REPUBLIKA.CO.ID, JAKARTA -- Bupati Kepulauan Seribu, Junaedi menyebutkan, aktivitas di Pulau Panjang tidak ada yang ilegal meski ada lapangan terbang dan landasan helikopter (helipad).
"Bukan ilegal. Jadi gini, itu dulu rencana akan dibangun landasan dan helipad itu tahun 2005 kalau gak salah," kata Junaedi di Pulau Pramuka, Kepulauan Seribu, Kamis (30/6/2022).
Sebenarnya, pihaknya di sana membangun suatu destinasi wisata religi. "Sehingga untuk menarik wisatawan kita cat. Karena Pulau Seribu itu tujuan wisata, kalau kami enggak percantik siapa mau datang," katanya.

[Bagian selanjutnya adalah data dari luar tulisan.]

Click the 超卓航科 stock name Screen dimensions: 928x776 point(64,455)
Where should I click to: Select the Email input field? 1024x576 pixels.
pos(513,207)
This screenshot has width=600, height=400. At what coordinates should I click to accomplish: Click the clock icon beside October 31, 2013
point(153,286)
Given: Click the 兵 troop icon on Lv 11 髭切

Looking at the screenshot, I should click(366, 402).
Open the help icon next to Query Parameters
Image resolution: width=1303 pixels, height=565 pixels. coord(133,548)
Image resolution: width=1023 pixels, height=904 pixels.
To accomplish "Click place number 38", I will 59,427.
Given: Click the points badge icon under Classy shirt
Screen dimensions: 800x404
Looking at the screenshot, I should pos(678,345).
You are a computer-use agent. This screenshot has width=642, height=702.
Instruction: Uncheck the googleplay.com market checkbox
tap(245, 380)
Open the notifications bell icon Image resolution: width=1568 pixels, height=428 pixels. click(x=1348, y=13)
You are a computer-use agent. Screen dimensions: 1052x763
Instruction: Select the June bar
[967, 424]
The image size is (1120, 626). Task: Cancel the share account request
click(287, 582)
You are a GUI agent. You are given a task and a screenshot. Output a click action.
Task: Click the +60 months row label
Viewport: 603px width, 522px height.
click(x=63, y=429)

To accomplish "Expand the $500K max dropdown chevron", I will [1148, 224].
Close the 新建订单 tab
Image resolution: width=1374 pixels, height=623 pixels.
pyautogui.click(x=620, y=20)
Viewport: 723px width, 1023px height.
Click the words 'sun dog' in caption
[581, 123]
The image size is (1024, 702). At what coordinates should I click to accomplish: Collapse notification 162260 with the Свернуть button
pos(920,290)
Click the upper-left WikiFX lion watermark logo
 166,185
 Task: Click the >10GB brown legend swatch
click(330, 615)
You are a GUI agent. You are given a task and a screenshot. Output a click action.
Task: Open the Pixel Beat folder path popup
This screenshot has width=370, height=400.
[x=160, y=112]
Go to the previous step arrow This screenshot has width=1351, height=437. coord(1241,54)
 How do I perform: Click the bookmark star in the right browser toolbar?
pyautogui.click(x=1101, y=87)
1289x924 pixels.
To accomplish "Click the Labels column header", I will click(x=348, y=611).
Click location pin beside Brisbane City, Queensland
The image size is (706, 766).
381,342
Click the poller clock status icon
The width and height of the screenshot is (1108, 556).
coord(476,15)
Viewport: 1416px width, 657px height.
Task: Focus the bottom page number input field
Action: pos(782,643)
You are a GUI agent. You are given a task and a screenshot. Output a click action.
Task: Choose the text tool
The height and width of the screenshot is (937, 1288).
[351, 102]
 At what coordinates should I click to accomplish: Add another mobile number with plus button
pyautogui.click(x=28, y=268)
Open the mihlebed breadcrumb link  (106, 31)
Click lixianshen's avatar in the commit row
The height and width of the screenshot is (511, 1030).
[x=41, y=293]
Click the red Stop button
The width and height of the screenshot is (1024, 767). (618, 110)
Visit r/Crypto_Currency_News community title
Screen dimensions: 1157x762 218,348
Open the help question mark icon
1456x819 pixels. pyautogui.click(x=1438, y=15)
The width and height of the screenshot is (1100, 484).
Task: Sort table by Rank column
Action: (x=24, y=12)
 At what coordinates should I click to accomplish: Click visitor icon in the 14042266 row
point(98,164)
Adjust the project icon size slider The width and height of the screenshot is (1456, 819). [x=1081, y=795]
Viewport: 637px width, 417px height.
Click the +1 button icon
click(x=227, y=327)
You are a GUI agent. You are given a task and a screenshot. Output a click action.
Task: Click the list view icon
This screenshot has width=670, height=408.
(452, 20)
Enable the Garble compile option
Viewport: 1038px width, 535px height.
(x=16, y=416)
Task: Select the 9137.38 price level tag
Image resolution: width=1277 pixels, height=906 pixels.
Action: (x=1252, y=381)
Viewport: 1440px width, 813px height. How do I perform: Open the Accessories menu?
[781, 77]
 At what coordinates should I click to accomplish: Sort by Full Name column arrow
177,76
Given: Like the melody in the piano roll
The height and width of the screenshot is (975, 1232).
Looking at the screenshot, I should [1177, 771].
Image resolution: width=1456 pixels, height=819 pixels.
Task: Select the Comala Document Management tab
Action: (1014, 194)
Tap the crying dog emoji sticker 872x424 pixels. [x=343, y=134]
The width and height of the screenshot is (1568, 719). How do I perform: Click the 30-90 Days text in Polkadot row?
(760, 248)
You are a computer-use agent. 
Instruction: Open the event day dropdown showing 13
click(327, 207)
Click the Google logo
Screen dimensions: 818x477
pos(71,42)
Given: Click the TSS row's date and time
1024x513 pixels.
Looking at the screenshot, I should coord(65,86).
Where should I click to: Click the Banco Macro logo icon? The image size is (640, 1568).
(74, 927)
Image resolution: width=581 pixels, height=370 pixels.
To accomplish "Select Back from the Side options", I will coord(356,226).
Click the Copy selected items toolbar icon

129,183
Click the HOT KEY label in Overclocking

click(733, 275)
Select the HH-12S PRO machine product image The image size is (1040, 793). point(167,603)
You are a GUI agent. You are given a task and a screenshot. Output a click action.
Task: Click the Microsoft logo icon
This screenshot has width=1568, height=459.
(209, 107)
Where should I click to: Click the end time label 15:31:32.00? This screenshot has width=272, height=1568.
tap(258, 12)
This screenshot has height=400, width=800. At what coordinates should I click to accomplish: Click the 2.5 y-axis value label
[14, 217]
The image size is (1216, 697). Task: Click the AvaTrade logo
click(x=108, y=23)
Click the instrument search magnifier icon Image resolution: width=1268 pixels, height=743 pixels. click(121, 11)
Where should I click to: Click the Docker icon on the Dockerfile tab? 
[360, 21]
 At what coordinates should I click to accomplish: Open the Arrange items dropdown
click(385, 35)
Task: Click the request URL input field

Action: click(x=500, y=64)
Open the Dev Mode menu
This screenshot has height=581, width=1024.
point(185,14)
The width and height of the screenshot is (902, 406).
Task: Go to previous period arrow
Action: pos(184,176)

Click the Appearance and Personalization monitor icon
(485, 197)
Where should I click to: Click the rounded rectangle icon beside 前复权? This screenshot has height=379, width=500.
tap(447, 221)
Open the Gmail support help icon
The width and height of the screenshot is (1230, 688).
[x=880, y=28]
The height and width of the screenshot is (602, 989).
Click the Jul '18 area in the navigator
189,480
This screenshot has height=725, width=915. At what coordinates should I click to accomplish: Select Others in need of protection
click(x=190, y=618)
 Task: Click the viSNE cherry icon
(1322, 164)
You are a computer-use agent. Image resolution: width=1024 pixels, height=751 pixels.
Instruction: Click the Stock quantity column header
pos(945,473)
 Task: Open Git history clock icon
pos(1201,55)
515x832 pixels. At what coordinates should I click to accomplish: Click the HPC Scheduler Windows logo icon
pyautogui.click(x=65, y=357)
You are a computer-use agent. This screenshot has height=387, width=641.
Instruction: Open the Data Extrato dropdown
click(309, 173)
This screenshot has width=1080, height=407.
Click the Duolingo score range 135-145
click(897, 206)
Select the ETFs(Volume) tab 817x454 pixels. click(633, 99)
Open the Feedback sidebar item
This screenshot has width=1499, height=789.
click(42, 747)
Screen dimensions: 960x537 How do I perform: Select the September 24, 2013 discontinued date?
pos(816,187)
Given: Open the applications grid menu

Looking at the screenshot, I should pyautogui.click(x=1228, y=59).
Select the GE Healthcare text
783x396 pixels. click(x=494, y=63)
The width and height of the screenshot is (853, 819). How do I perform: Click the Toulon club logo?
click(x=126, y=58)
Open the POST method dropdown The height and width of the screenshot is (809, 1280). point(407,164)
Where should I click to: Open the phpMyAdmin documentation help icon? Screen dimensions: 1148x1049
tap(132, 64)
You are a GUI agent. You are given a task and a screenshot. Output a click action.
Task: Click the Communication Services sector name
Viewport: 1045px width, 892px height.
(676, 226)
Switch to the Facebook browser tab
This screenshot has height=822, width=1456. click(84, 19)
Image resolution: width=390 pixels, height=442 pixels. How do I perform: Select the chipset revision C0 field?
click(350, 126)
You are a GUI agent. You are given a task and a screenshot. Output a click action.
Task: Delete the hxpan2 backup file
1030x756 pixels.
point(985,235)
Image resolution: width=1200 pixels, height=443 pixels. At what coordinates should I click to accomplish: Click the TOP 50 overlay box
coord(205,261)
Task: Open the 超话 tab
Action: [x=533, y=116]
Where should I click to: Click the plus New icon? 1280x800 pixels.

Junaedi menyebutkan, pembangunan lapangan terbang dan helipad yang dibangun oleh bupati waktu itu akhirnya bermasalah karena bupati tidak memiliki kewenangan untuk hal tersebut.
Junaedi mengakui bahwa pada 2010 ada temuan BPK yang akhirnya menempatkan posisi Pulau Panjang dalam status quo sehingga menyebabkan pengembangan hingga operasional lokasi tersebut tidak bisa dilakukan.
Namun akhir-akhir ini dilakukan perbaikan seperti revitalisasi komplek makam keramat Sultan Maulana Mahmud Zakaria beserta masjid oleh pihak swasta serta perbaikan dan pengecatan helipad oleh pihak kabupaten.
"Itu hanya mempercantik saja untuk destinasi wisata. Kami tidak mengeluarkan izin," katanya.
Namun pihaknya memperbolehkan pengusaha sebagai donatur untuk memperbaiki makam dan membangun masjid demi membantu pengembangan wisata.
Saat ini, penggunaan lapangan terbang dan helipaddigunakan secara bebas oleh setiap warga, khususnya yang mau melaksanakan wisata religi. "Bukan hanya itu, ketika ada ambulans darurat, itu juga bisa dari situ," tuturnya.
Meski demikian, dia menyebutkan, belum ada penarikan retribusi bagi daerah karena belum ada payung hukum yang menaunginya.
Sebelumnya, Ketua DPRD DKI Prasetyo Edi Marsudi menemukan dugaan aktivitas ilegal di landasan pesawat tak terkelola yang saat ini ada tempat mendarat helikopter (helipad) di Pulau Panjang.
Hal itu ditemukan oleh Prasetyo dan rombongan ketika menyambangi pulau yang merupakan lahan milik Pemprov DKI Jakarta itu dan melihat beberapa tempat di sana sejak pukul 11.17 WIB pada Kamis.
Menurut Prasetyo, seharusnya ada pelaporan dan pembaharuan dalam laporan aset DKI jika fasilitas di pulau tersebut digunakan atau dimanfaatkan sehingga seharusnya terdata sebagai pendapatan daerah.
"Kalau kita tidak datang ke sini, mana kita tahu di sini ada helipad, kok ada helipad (baru) tapi nggak lapor ke kita, ini helipad siluman namanya," katanya.
Ini adalah aset DKI. "Kalau begini pemanfaatannya dilakukan secara gelap. Padahal harusnya bisa memberikan kontribusi ke DKI," kata Prasetyo.
Dia mengaku bingung perihal asal-usul adanya helipad baru di tempat tersebut mengingat lahan tersebut seharusnya berada dalam status quo atau tidak boleh dioperasikan sejak 2010 setelah ada temuan BPK dan kasus korupsi yang menyangkut lahan itu.
"Dan ini (pengembangan) tidak melaporkan secara transparan bahwa di dalam itu ada landasan. Sekarang pertanyaannya, hasilnya lari ke mana? Nanti kita cari," katanya.